Try Golfing for Fitness
Consider this: On an 18-hole golf course, you'll log 5 to 6 miles of walking. "Do this a few times a week and you have a great fitness foundation," says Andy Fish, director of instruction at Forged Golf and Fitness in Mequon, Wisconsin. Even if you ride a cart, golf hones balance, coordination and mental focus—plus it's outside and socially distanced.
Three-quarters of the country's golf courses are open to the public, and initiatives from PGA, LPGA and others are helping to lower the cost of entry and raise inclusivity. If you're new to golf and nervous you'll look clueless on the green, don't be. Buy used clubs (start with a 3-wood, putter, wedge and a few irons). Then book a lesson, ideally with a PGA pro, via pga.com. "Most instructors will be able to help a beginner, but the connection should be there," says Fish, who suggests a trial lesson first. "Beginners need to find fun in golf."
Three to try
THE PRAIRIE CLUB With no set tee boxes marking where golfers of different skill levels should tee off, the 10-hole Horse Course at The Prairie Club in Valentine, Nebraska, is about enjoyment over eagles.
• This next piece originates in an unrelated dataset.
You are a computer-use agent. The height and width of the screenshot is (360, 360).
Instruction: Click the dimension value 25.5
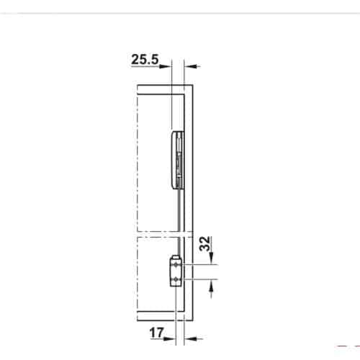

BIG CEDAR LODGE Winding through dramatic rock formations near Branson, Missouri, the 13-hole Mountain Top Course (pictured above) is one of five at Big Cedar, which also opened Tiger Woods' first public links in fall 2020.
WILD ROCK GOLF CLUB Stay at Wilderness Resort in the Wisconsin Dells and get a discount at The Woods, a not-too-intimidating nine-hole short course that's well suited to kids or beginners looking to build their confidence.